Return every record below exactly as written.

++++++

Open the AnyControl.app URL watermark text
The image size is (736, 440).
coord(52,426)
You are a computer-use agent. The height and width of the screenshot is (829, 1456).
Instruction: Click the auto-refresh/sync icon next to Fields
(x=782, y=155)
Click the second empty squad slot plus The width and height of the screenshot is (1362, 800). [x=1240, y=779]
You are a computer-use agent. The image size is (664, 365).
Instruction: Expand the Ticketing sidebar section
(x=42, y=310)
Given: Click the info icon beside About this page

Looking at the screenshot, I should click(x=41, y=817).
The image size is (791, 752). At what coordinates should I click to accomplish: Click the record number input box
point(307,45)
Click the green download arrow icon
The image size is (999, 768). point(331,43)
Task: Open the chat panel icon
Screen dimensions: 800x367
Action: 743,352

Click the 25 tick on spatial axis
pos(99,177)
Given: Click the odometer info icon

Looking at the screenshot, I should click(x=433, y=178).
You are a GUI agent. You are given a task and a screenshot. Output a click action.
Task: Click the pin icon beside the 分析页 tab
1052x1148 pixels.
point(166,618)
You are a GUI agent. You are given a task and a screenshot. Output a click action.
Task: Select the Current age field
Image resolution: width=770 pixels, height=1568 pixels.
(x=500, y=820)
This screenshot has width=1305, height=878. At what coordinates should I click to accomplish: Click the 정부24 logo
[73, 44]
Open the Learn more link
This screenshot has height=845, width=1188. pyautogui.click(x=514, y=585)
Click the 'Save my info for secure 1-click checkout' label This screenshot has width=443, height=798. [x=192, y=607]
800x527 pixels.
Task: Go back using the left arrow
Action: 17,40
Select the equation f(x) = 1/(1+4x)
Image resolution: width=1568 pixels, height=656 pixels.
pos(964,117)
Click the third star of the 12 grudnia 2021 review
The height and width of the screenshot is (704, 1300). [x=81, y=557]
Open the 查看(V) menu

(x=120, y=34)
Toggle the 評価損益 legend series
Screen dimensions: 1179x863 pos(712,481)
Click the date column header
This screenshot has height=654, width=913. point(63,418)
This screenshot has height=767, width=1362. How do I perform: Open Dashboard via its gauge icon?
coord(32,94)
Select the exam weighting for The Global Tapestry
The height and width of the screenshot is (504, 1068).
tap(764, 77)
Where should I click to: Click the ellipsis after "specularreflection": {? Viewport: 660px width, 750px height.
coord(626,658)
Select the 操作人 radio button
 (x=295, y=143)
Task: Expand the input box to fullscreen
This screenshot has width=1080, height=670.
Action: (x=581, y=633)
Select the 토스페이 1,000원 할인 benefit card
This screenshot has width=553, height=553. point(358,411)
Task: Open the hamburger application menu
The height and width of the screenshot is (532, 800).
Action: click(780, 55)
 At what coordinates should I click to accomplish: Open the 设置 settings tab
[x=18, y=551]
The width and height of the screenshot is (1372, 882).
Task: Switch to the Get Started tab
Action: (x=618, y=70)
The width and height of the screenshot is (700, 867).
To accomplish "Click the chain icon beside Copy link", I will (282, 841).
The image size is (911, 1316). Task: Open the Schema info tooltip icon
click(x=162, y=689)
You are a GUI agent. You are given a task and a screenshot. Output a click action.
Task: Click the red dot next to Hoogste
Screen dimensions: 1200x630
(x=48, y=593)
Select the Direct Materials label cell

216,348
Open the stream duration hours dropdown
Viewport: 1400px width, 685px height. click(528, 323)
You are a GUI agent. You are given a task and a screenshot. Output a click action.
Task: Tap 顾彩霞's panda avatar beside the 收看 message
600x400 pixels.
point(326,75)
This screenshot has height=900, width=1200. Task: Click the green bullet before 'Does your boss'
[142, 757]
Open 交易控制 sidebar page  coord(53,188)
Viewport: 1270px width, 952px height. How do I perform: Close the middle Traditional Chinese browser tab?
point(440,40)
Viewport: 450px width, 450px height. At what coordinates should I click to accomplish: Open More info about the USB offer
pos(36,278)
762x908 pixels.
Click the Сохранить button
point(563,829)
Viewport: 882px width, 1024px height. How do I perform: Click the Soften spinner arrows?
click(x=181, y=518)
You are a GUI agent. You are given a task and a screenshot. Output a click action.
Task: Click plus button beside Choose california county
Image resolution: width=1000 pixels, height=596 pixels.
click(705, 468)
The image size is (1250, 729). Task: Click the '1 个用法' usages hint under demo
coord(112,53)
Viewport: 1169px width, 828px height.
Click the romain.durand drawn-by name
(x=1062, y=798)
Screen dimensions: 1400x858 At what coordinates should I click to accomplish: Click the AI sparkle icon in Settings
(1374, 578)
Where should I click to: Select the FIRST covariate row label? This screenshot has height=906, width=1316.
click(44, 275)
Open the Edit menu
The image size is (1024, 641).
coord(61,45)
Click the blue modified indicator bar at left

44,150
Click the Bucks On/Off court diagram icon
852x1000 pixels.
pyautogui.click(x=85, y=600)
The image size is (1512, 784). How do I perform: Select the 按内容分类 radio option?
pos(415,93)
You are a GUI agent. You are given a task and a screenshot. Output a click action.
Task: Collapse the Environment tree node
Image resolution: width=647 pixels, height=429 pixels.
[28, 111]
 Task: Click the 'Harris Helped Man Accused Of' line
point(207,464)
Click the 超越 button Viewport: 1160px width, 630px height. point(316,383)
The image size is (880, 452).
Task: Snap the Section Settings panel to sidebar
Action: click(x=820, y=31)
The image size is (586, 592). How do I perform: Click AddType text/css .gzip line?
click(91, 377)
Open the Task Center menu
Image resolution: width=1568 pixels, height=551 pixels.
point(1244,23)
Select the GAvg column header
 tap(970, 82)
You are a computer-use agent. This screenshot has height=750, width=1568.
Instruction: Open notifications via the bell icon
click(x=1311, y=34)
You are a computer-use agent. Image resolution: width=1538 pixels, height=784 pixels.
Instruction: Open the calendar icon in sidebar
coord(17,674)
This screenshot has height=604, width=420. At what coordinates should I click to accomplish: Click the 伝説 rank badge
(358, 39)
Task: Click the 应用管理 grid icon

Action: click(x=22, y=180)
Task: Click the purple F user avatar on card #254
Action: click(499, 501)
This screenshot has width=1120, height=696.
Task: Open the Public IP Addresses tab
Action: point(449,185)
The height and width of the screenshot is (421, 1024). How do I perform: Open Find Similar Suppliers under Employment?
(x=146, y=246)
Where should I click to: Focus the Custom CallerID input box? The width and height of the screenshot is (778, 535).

++++++

Expected output:
Open the AnyControl.app URL watermark text
The image size is (736, 440).
coord(52,426)
You are a computer-use agent. The height and width of the screenshot is (829, 1456).
Instruction: Click the auto-refresh/sync icon next to Fields
(x=782, y=155)
Click the second empty squad slot plus The width and height of the screenshot is (1362, 800). [x=1240, y=779]
You are a computer-use agent. The image size is (664, 365).
Instruction: Expand the Ticketing sidebar section
(x=42, y=310)
Given: Click the info icon beside About this page

Looking at the screenshot, I should click(x=41, y=817).
The image size is (791, 752). At what coordinates should I click to accomplish: Click the record number input box
point(307,45)
Click the green download arrow icon
The image size is (999, 768). point(331,43)
Task: Open the chat panel icon
Screen dimensions: 800x367
Action: 743,352

Click the 25 tick on spatial axis
pos(99,177)
Given: Click the odometer info icon

Looking at the screenshot, I should click(x=433, y=178).
You are a GUI agent. You are given a task and a screenshot. Output a click action.
Task: Click the pin icon beside the 分析页 tab
1052x1148 pixels.
point(166,618)
You are a GUI agent. You are given a task and a screenshot. Output a click action.
Task: Select the Current age field
Image resolution: width=770 pixels, height=1568 pixels.
(x=500, y=820)
This screenshot has width=1305, height=878. At what coordinates should I click to accomplish: Click the 정부24 logo
[73, 44]
Open the Learn more link
This screenshot has height=845, width=1188. pyautogui.click(x=514, y=585)
Click the 'Save my info for secure 1-click checkout' label This screenshot has width=443, height=798. [x=192, y=607]
800x527 pixels.
Task: Go back using the left arrow
Action: 17,40
Select the equation f(x) = 1/(1+4x)
Image resolution: width=1568 pixels, height=656 pixels.
pos(964,117)
Click the third star of the 12 grudnia 2021 review
The height and width of the screenshot is (704, 1300). [x=81, y=557]
Open the 查看(V) menu

(x=120, y=34)
Toggle the 評価損益 legend series
Screen dimensions: 1179x863 pos(712,481)
Click the date column header
This screenshot has height=654, width=913. point(63,418)
This screenshot has height=767, width=1362. How do I perform: Open Dashboard via its gauge icon?
coord(32,94)
Select the exam weighting for The Global Tapestry
The height and width of the screenshot is (504, 1068).
tap(764, 77)
Where should I click to: Click the ellipsis after "specularreflection": {? Viewport: 660px width, 750px height.
coord(626,658)
Select the 操作人 radio button
 (x=295, y=143)
Task: Expand the input box to fullscreen
This screenshot has width=1080, height=670.
Action: (x=581, y=633)
Select the 토스페이 1,000원 할인 benefit card
This screenshot has width=553, height=553. point(358,411)
Task: Open the hamburger application menu
The height and width of the screenshot is (532, 800).
Action: click(780, 55)
 At what coordinates should I click to accomplish: Open the 设置 settings tab
[x=18, y=551]
The width and height of the screenshot is (1372, 882).
Task: Switch to the Get Started tab
Action: (x=618, y=70)
The width and height of the screenshot is (700, 867).
To accomplish "Click the chain icon beside Copy link", I will (282, 841).
The image size is (911, 1316). Task: Open the Schema info tooltip icon
click(x=162, y=689)
You are a GUI agent. You are given a task and a screenshot. Output a click action.
Task: Click the red dot next to Hoogste
Screen dimensions: 1200x630
(x=48, y=593)
Select the Direct Materials label cell

216,348
Open the stream duration hours dropdown
Viewport: 1400px width, 685px height. click(528, 323)
You are a GUI agent. You are given a task and a screenshot. Output a click action.
Task: Tap 顾彩霞's panda avatar beside the 收看 message
600x400 pixels.
point(326,75)
This screenshot has height=900, width=1200. Task: Click the green bullet before 'Does your boss'
[142, 757]
Open 交易控制 sidebar page  coord(53,188)
Viewport: 1270px width, 952px height. How do I perform: Close the middle Traditional Chinese browser tab?
point(440,40)
Viewport: 450px width, 450px height. At what coordinates should I click to accomplish: Open More info about the USB offer
pos(36,278)
762x908 pixels.
Click the Сохранить button
point(563,829)
Viewport: 882px width, 1024px height. How do I perform: Click the Soften spinner arrows?
click(x=181, y=518)
You are a GUI agent. You are given a task and a screenshot. Output a click action.
Task: Click plus button beside Choose california county
Image resolution: width=1000 pixels, height=596 pixels.
click(705, 468)
The image size is (1250, 729). Task: Click the '1 个用法' usages hint under demo
coord(112,53)
Viewport: 1169px width, 828px height.
Click the romain.durand drawn-by name
(x=1062, y=798)
Screen dimensions: 1400x858 At what coordinates should I click to accomplish: Click the AI sparkle icon in Settings
(1374, 578)
Where should I click to: Select the FIRST covariate row label? This screenshot has height=906, width=1316.
click(44, 275)
Open the Edit menu
The image size is (1024, 641).
coord(61,45)
Click the blue modified indicator bar at left

44,150
Click the Bucks On/Off court diagram icon
852x1000 pixels.
pyautogui.click(x=85, y=600)
The image size is (1512, 784). How do I perform: Select the 按内容分类 radio option?
pos(415,93)
You are a GUI agent. You are given a task and a screenshot. Output a click action.
Task: Collapse the Environment tree node
Image resolution: width=647 pixels, height=429 pixels.
[28, 111]
 Task: Click the 'Harris Helped Man Accused Of' line
point(207,464)
Click the 超越 button Viewport: 1160px width, 630px height. point(316,383)
The image size is (880, 452).
Task: Snap the Section Settings panel to sidebar
Action: click(x=820, y=31)
The image size is (586, 592). How do I perform: Click AddType text/css .gzip line?
click(91, 377)
Open the Task Center menu
Image resolution: width=1568 pixels, height=551 pixels.
point(1244,23)
Select the GAvg column header
 tap(970, 82)
You are a computer-use agent. This screenshot has height=750, width=1568.
Instruction: Open notifications via the bell icon
click(x=1311, y=34)
You are a computer-use agent. Image resolution: width=1538 pixels, height=784 pixels.
Instruction: Open the calendar icon in sidebar
coord(17,674)
This screenshot has height=604, width=420. At what coordinates should I click to accomplish: Click the 伝説 rank badge
(358, 39)
Task: Click the 应用管理 grid icon

Action: click(x=22, y=180)
Task: Click the purple F user avatar on card #254
Action: click(499, 501)
This screenshot has width=1120, height=696.
Task: Open the Public IP Addresses tab
Action: point(449,185)
The height and width of the screenshot is (421, 1024). How do I perform: Open Find Similar Suppliers under Employment?
(x=146, y=246)
Where should I click to: Focus the Custom CallerID input box? The width and height of the screenshot is (778, 535).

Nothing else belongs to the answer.